ヴァイオリンを始めて今年で17年目を迎えます。
高校で上京し6年、たくさんの仲間に出会い、音楽に触れ、今までのこと、これからのことを考える時間が増えてきました。
思い悩むことは何度かありますが、それでも自分が進むべき道を見失わず今この瞬間、目の前の音楽に全力を注ぎ喜びを感じ続けていられるのは、多くの方々の支援と恩恵があるからだと思います。

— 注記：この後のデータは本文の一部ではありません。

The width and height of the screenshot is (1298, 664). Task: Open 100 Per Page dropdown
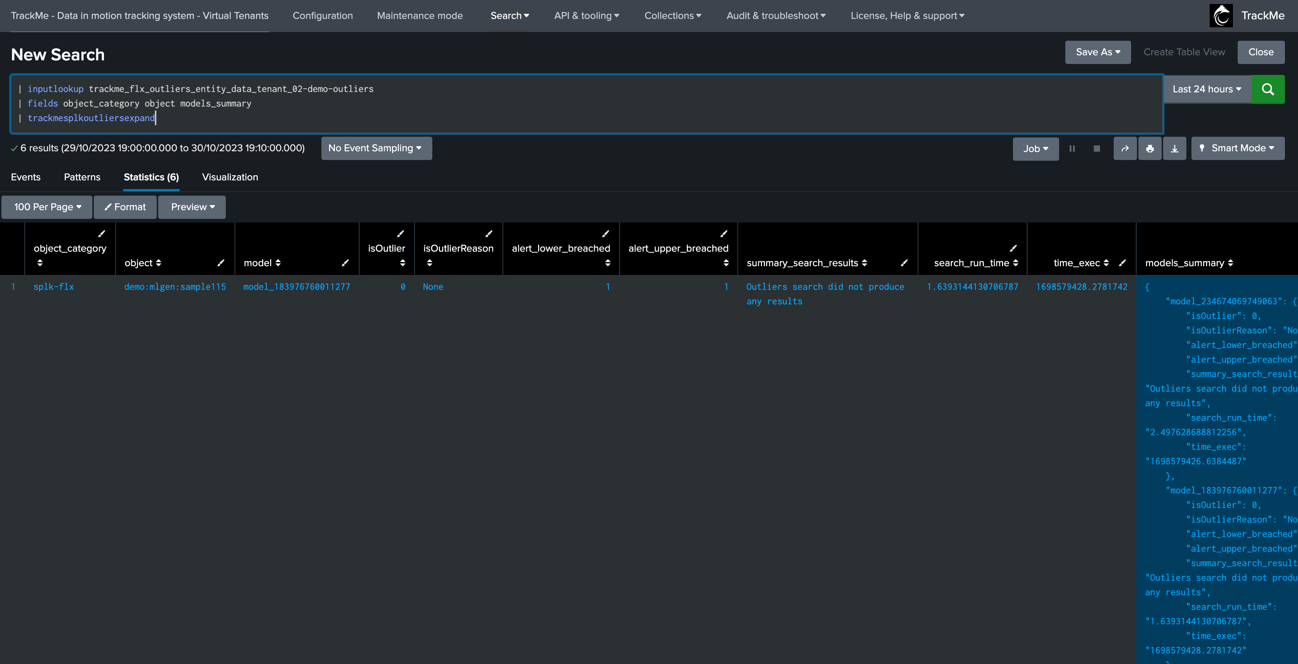coord(47,207)
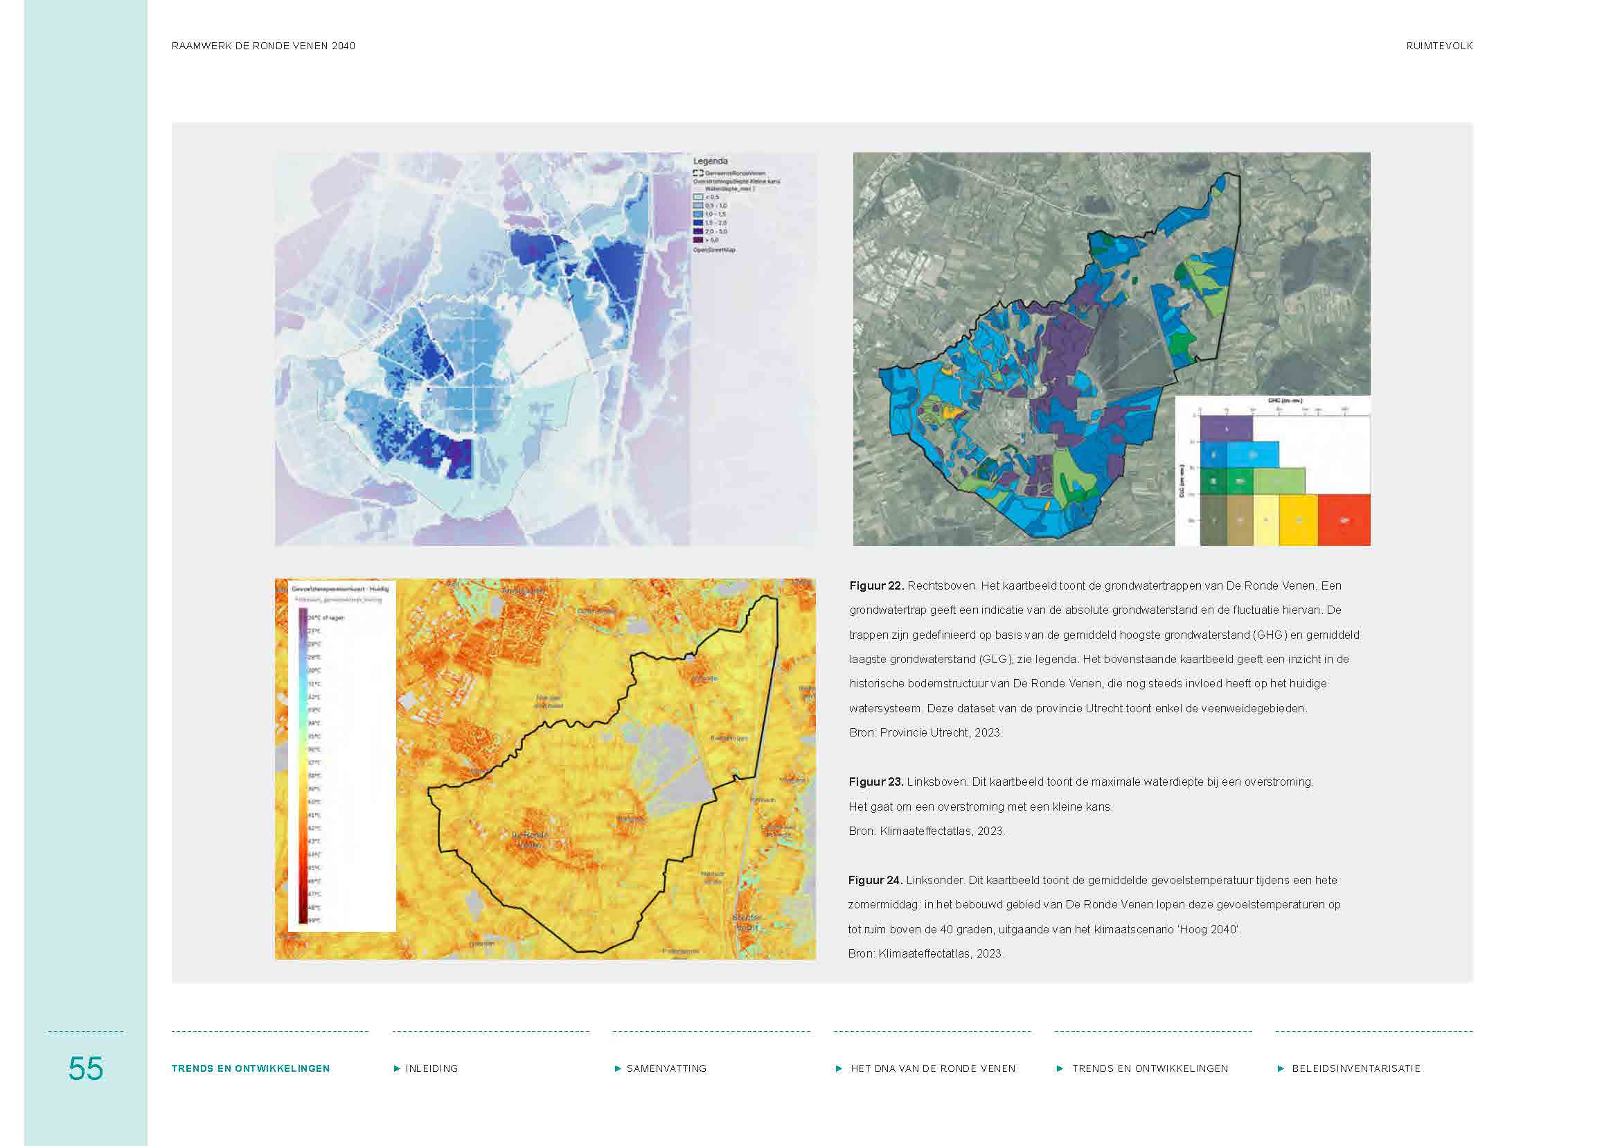Toggle the '1,5 - 2,0' depth class visibility
The width and height of the screenshot is (1620, 1146).
coord(698,223)
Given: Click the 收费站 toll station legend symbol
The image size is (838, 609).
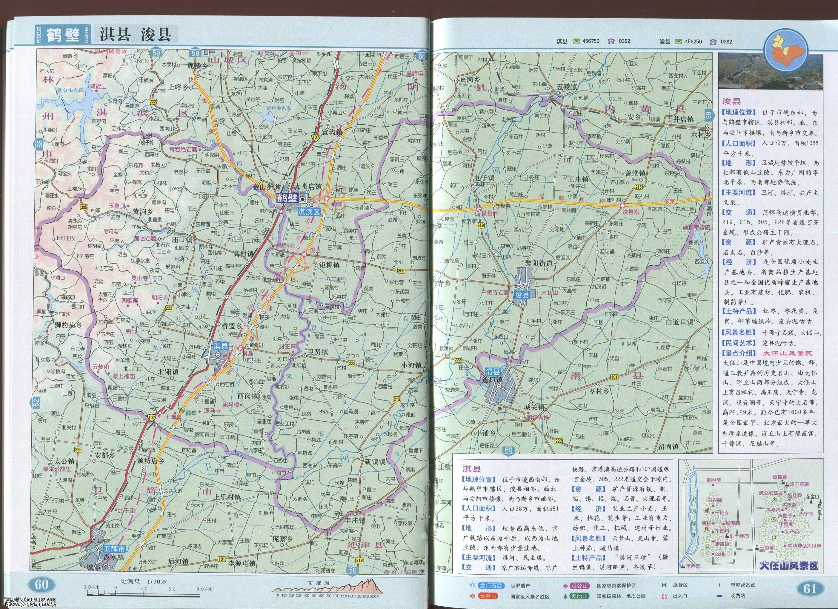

地元の恩師にはいつも活動を応援していただいています。
毎年春の定期演奏会に出演させていただくのも今年で17回目となり、育んでいただいた場所に帰ることができる幸せをいつも感じます。

ヴァイオリンの手ほどきから教えてくださった両恩師と

9月、ブダペストで開催されたバルトーク国際コンペティション&フェスティヴァルに参加しました。
そしてここでの経験は自分にとって忘れられないものとなりました。
充分な気構えで望んだつもりでしたが、逆に不充分さを思い知らされ、自分の未熟さや至らなさを嫌という程感じました。
しかしそれ以上に、私に足りない面を多くの先生方から指摘していただけたことは、この上ない収穫でした。
この経験を踏み台に、もっと変わっていきたいと思いました。

Bartok World Competition & Festival 2017

帰国して10月には後期授業が始まりました。
学内演奏会や室内楽試験とともに、学外での演奏会もあり、毎週違う曲をさらう目まぐるしくも楽しい毎日を過ごしています。

銀杏の葉が道一面に広がる藝大正門前

奏楽堂で行われた演奏会ゲネプロ

貴財団の支援を受けられるようになり、こうして幾度も自身を振り返りながら、先を考えることができるようになったと思います。
この先どんな壁にぶつかっても、音楽から得られる力を信じ、ご支援くださる方々に感謝しながら、希望を持って挑戦し続けていこうと思います。